DEAR HARRIETTE: I am proud of my siblings, and people from our hometown remind me all the time of how incredible they are. It’s also hard for me; I have not been as successful. I took another path and ended up in rehab, and it has taken me a long time to get my act together. I don’t want to be the bad seed, so to speak.
I am working to get my life together, but it’s hard when my siblings are overachievers. How can I stand up and represent myself as the man I am becoming when my siblings are superstars in their industries? -- Shrinking Violet
DEAR SHRINKING VIOLET: Being compared to your siblings can be hard no matter what your station in life. The fact that you have experienced some significant bumps in the road doesn’t help you right now. What you need to do is change your focus. Instead of thinking about what your siblings have accomplished, keep your lens turned on yourself. What are you doing to get to your next goal? How does it feel when you accomplish a task you give yourself? Keep a physical list of goals and completed tasks to help keep you on track. Celebrate your small victories. No need to brag about them. Fortify yourself by knowing that you are doing your best. Surround yourself with people who support you for the person you are.
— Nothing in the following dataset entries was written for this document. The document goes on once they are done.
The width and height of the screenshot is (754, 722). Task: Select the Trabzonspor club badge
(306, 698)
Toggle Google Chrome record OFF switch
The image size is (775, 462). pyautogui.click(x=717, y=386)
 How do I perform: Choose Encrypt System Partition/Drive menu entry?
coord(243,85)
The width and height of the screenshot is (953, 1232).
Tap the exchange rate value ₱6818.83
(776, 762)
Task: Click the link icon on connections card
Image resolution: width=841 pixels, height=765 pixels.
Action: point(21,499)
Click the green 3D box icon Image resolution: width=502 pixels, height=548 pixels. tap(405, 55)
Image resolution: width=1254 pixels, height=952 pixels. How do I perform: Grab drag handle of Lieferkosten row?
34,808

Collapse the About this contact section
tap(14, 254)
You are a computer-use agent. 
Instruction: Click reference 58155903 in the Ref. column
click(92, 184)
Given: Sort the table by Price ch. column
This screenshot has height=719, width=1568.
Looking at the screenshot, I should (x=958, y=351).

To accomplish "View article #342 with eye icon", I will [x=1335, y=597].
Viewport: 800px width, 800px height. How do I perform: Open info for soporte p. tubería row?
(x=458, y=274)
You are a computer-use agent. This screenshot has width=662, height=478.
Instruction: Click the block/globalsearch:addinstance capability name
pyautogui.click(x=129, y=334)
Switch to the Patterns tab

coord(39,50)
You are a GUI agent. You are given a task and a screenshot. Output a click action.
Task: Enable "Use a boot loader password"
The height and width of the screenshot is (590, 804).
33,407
When others laud your siblings, give them their due. Resist comparing yourself to them. Just acknowledge their good news and let that stand for itself. Don’t falsely believe that you have to attempt to one-up them at those pivotal moments.
(Harriette Cole is a lifestylist and founder of DREAMLEAPERS, an initiative to help people access and activate their dreams. You can send questions to email@example.com or c/o Andrews McMeel Syndication, 1130 Walnut St., Kansas City, MO 64106.)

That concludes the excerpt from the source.